In 1958, an obscure young chemist named Charles Keeling began measuring the concentration of CO2 in the earth’s atmosphere at the Mauna Loa Observatory in Hawaii. His project kicked off a half century of research that has expanded our know-ledge of climate change. Despite more than 50 years of research, however, our global society has yet to find real solutions to the problem of global warming. Why?
In Behind the Curve, Prof. Joshua Howe attempts to answer this question. He explores the history of global warming from its roots as a scientific curiosity to its place at the center of international environmental politics. The book follows the story of rising CO2—illustrated by the now-infamous Keeling Curve—through a number of historical contexts, highlighting the relationships among scientists, environmentalists, and politicians as those relationships have changed over time.

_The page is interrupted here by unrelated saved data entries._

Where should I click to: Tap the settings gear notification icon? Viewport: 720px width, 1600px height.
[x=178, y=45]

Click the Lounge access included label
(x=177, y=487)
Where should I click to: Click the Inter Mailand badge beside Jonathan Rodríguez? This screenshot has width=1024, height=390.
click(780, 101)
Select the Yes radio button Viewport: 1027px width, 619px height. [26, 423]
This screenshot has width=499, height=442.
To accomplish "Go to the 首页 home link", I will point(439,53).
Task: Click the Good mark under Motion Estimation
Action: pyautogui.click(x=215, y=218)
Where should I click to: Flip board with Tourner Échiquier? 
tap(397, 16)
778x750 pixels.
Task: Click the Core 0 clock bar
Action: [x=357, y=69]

The nature of the problem itself, Howe explains, has privileged scientists as the primary spokespeople for the global climate. But while the “science first” forms of advocacy they developed to fight global warming produced more and better science, the primacy of science in global warming politics has failed to produce meaningful results. In fact, an often-exclusive focus on science has left advocates for change vulnerable to political opposition and has limited much of the discussion to debates about the science itself. As a result, while we know much more about global warming than we did 50 years ago, carbon dioxide continues to rise. In 1958, Keeling first measured CO2 at around 315 parts per million; by 2013, glo-bal CO2 had soared to 400 ppm. The problem is not getting better—it’s getting worse. Behind the Curve offers a critical look at how this happened, along with an introduction by William Cronon.
Joshua Howe teaches environmental history, the history of science, and 20th-century American history at Reed.